Fannie Mae also known as the Federal National Mortgage Association is publicly traded.  Rates go up the longer you fix the rate. This program is non-recourse and requires a net worth equal to the loan size and 12 months of post-closing liquidity. Tax returns are not required, so these loans are easier to qualify for than commercial bank loans.

 

Fannie Mae creates mortgage pools that are securitized on Wall Street. Lenders originate apartment loans using their own funds, and then sell the loans to Fannie Mae. This gives them their money back to lend again. In the United States, Fannie Mae multifamily mortgages give the borrower access to some of the lowest fixed rates available in America.

 

Fannie Mae Multifamily Loan Guidelines:

 

1.    $750,000 is the minimum amount loaned with no maximum

2.   80% is maximum LTV, or 75% if you want cash out

3.   5, 7, 10, 12, 15, 20 and up to 30 year fixed rate terms available.

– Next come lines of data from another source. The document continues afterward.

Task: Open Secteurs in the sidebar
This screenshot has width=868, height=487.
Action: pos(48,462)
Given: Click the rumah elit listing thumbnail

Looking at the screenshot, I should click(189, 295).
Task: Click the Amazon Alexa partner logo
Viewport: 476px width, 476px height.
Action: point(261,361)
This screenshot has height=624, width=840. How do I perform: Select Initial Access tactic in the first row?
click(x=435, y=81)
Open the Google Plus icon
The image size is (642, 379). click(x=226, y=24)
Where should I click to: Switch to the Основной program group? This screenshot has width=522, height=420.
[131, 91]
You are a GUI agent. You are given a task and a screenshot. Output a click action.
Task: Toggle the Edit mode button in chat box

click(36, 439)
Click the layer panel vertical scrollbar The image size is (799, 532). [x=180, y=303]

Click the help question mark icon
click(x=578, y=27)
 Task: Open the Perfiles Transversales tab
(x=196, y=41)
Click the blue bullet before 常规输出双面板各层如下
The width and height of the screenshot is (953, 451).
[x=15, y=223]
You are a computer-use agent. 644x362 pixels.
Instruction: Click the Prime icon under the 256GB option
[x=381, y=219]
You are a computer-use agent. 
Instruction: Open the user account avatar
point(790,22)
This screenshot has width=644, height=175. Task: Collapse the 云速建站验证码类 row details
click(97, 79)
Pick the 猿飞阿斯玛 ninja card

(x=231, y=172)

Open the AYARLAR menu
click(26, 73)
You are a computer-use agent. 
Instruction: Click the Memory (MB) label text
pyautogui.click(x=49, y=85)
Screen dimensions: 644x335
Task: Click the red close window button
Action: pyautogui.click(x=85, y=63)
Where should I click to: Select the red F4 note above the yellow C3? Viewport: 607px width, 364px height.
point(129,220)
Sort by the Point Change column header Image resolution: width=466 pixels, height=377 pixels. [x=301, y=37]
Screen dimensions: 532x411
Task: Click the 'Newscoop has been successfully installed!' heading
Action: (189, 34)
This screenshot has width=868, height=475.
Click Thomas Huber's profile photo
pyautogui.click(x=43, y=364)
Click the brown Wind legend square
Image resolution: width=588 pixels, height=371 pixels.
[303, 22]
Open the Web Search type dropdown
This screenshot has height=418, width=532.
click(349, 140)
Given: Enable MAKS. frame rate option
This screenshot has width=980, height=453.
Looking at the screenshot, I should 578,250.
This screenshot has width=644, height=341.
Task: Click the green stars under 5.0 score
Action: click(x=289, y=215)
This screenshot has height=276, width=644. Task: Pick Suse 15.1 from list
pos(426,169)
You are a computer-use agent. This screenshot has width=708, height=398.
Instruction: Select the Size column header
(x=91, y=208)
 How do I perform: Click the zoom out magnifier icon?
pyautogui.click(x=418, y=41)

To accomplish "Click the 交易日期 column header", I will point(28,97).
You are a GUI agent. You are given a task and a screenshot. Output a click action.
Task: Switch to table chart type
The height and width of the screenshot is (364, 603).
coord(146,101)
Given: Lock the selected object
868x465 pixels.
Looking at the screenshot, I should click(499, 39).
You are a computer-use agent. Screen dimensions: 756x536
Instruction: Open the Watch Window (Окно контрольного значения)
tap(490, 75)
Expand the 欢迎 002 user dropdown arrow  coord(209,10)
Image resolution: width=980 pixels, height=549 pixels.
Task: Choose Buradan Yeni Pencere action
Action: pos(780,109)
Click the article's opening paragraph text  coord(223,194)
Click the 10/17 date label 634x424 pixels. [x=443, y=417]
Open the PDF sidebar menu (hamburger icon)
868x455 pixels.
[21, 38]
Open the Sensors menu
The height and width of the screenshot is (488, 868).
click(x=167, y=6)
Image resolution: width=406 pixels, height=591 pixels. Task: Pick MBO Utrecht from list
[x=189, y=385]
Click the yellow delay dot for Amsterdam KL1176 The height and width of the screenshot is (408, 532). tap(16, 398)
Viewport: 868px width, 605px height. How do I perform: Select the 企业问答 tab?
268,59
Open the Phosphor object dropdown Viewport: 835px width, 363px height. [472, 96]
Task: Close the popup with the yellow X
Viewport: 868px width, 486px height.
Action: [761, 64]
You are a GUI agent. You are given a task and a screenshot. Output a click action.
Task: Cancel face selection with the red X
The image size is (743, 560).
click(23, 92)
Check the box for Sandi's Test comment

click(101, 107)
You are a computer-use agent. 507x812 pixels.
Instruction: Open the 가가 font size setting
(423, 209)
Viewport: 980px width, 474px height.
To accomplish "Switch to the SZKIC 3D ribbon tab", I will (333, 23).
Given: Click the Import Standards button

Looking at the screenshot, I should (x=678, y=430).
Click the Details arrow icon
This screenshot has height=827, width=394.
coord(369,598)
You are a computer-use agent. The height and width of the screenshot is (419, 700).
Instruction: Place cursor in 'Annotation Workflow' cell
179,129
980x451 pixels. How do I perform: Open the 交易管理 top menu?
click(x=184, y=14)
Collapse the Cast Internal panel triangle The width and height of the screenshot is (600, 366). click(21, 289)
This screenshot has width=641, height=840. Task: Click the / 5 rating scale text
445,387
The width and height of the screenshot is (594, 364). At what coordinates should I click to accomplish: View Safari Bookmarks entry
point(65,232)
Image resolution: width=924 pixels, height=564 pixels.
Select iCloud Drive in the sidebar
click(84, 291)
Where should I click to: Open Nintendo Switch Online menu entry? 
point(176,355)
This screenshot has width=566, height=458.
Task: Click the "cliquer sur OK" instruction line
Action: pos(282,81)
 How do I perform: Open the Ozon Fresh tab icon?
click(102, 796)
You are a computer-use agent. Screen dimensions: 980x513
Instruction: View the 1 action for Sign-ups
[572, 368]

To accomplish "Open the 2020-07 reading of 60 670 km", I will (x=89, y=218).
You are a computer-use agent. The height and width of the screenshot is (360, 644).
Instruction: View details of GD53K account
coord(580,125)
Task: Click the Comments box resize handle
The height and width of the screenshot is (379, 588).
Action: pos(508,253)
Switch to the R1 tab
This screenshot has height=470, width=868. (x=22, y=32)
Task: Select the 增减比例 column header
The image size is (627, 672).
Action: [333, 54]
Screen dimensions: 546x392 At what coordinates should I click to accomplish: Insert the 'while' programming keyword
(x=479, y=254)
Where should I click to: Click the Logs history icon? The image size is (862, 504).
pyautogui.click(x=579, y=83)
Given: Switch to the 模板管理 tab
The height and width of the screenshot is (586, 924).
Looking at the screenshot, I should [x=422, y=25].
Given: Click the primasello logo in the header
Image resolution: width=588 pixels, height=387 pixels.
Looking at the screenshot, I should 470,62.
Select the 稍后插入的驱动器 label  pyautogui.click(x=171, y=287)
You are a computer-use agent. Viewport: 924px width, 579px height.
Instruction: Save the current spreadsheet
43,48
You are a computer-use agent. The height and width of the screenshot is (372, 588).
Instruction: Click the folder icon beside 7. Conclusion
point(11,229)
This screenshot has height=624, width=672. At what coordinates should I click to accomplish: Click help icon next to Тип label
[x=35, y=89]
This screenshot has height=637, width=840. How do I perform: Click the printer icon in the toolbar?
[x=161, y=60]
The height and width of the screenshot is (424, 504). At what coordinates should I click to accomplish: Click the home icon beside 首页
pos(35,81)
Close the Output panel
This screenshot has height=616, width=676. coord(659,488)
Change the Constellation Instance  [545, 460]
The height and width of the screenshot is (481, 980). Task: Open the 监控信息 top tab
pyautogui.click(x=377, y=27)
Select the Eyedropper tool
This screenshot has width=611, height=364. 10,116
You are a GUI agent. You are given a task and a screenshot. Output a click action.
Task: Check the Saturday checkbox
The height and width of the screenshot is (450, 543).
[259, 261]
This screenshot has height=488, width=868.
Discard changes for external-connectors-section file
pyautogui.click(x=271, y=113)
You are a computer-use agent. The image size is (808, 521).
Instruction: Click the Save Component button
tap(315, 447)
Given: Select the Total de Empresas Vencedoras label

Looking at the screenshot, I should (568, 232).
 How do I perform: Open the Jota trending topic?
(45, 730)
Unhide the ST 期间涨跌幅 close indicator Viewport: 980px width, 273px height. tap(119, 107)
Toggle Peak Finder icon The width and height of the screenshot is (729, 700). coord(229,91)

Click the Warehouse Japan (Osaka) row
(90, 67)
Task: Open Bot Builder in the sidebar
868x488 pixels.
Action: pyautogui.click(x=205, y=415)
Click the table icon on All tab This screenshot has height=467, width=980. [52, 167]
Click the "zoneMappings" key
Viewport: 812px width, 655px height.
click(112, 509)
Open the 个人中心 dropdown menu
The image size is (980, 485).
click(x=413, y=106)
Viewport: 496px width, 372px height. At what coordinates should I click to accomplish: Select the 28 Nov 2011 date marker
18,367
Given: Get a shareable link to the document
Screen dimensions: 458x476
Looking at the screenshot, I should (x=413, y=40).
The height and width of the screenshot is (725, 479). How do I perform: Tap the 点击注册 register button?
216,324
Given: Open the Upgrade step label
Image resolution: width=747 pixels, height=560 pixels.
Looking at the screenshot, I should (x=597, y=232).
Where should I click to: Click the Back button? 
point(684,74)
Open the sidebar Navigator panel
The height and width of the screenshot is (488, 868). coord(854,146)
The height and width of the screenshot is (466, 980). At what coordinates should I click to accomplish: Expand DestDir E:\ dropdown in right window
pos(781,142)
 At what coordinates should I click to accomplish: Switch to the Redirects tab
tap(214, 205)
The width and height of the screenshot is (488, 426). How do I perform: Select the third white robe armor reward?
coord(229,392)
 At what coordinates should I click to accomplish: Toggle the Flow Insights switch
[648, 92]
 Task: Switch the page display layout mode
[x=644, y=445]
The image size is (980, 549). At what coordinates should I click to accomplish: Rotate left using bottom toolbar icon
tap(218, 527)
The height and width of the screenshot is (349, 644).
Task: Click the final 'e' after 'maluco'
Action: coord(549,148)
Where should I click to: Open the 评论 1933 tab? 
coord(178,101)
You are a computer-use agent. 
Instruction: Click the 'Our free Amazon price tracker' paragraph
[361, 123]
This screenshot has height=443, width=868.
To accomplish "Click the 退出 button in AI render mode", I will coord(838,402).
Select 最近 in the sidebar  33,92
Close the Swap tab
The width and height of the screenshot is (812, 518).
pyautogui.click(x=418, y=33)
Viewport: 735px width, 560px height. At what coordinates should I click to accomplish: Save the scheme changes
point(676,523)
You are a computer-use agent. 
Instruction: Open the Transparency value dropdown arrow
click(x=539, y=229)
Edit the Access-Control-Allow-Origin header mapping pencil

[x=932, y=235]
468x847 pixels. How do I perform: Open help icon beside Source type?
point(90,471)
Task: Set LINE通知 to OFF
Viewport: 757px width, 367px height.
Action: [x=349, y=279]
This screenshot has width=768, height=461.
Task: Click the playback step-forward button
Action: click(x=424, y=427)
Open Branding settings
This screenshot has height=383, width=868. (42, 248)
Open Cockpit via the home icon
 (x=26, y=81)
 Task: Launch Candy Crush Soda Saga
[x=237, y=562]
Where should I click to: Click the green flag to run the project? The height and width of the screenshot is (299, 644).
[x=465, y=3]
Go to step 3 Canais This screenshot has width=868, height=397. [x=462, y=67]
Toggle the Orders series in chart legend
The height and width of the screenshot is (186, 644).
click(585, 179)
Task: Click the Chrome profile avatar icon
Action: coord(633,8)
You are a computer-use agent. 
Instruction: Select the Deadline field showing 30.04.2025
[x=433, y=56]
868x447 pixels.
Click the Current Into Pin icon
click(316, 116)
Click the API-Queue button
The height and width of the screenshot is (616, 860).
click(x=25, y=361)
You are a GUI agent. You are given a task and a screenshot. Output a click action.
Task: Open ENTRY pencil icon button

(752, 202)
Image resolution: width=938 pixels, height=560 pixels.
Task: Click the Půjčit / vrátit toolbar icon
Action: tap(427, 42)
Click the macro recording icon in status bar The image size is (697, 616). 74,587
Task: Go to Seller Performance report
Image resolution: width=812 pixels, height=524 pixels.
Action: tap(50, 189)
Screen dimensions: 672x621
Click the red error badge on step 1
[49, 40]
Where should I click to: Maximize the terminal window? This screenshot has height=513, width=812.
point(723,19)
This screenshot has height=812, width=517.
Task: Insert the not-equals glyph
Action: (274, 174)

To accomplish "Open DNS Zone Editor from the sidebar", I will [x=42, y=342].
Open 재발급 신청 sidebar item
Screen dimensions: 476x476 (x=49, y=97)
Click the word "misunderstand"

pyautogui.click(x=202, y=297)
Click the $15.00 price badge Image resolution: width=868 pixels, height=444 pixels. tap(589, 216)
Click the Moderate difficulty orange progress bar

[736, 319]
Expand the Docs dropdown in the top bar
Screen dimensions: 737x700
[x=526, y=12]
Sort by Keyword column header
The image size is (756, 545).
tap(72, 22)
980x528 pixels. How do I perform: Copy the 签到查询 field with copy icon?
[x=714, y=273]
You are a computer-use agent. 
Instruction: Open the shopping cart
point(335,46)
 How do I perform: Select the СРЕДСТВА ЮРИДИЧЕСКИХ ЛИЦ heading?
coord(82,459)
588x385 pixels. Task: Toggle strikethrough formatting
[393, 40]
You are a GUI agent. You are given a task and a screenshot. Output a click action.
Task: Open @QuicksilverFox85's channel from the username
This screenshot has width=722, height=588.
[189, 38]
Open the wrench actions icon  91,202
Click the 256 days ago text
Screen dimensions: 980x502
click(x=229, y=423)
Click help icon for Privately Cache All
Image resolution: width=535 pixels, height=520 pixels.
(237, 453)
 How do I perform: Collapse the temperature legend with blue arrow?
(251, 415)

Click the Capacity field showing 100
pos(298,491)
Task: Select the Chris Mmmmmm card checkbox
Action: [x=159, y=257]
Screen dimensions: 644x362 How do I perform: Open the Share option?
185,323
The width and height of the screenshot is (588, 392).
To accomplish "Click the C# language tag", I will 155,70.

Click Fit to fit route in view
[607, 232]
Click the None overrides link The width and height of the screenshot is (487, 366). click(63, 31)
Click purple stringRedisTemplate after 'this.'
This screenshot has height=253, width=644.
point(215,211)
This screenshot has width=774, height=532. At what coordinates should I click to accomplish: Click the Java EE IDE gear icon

4.   30 year amortization period

5.   Interest Only Available

6.   Assumable with a 1.00% fee

7.   Non-recourse loans available

8.   Fannie Mae can do student housing

9.   Fannie Mae can also do independent senior living

10.  Net worth minimum is the size of the loan

11.   Minimum credit score needed is 680

12.  No Tax Returns Required

13.  Minimum DSCR  is 1.25

14.  Post Closing Liquidity required is 9 – 12 months mortgage payments

15.  Occupancy requirement is 90% for 90 days

16.  Fannie Mae allows up to 35% commercial space. This would be for mixed use property.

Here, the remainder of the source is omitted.